> _WORK TO DO_
A – Transcribe the stretch of the livery yard thread from "## CharlotteRS (22" through "near Mill Hill?".
B – Using the livery yard thread, mark each statement yes or no and quote the words that decide it: (i) CharlotteRS chose not to go to the yard because she prefers quieter yards. (ii) According to Nbflivery, the gate is locked at 9pm. (iii) Khalino describes Chase as a show horse.

> _EXCERPTED TEXT_
— START —

They do hold shows there so if you are interested  in that it's a bonus. If you want somewhere quiet I'd avoid it! Like any large yard there was a certain element of bitchiness but I just tend to ignore it.


----------



## CharlotteRS (22 April 2015)

thanks for your advice. I've decided against going there - I prefer quieter yards. Although it's proving v hard finding diy or grass livery with such good hacking. Do you know anywhere?


----------



## roanrebel (24 April 2015)

There's  Happy Valley at Shoreham. It's  not quiet as such but a lot quieter than New Barn! I think there was also a livery at Eringham Farm near Mill Hill?


----------



## Nbflivery (9 October 2015)

Hi
This is quite a late reply, but I have read the comments on here and just wanted to update you.
New Barn Farm is quite a big yard, but as the previous person mentioned there are 5 separate yards, so it isn't as big as it seems.
Since the burglary 15 years ago an alarm was installed on all the tack rooms and the gate is locked at 9pm to stop vehicle access.
There is now a floodlit sand and rubber school, a separate lunging paddock and a sand/rubber jumping arena, so hardly have to queue at all.
All yards can be bitchy, particularly with large groups of women, but it is now very friendly, with plenty of people available to offer advise if necessary.


----------



## khalino (14 October 2015)

Heya, I keep my boy there, Chase. And he was a project horse but with all the friendly people and help, he's come on beautifully. Yes it's large, but it's quiet as well, with good facilities.


----------

— END —

> _SOURCE EXCERPT_
— START —

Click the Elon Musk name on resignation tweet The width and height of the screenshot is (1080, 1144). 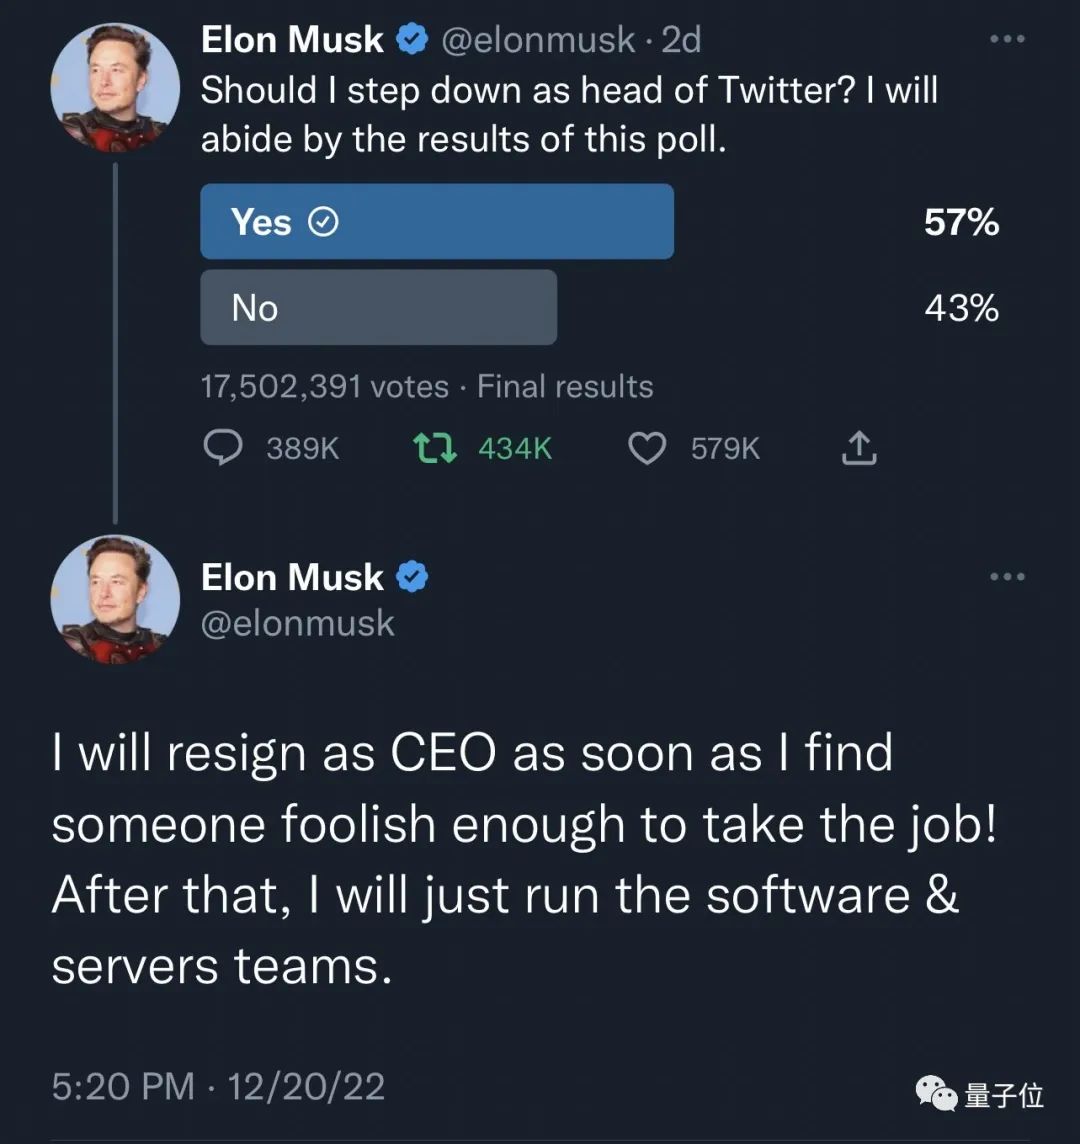(x=292, y=577)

— END —

> _EXERCISE ANSWERS_
A –
## CharlotteRS (22 April 2015)

thanks for your advice. I've decided against going there - I prefer quieter yards. Although it's proving v hard finding diy or grass livery with such good hacking. Do you know anywhere?


----------



## roanrebel (24 April 2015)

There's  Happy Valley at Shoreham. It's  not quiet as such but a lot quieter than New Barn! I think there was also a livery at Eringham Farm near Mill Hill?

B –
(i) Yes: "I've decided against going there - I prefer quieter yards."
(ii) Yes: "the gate is locked at 9pm to stop vehicle access."
(iii) No: "he was a project horse"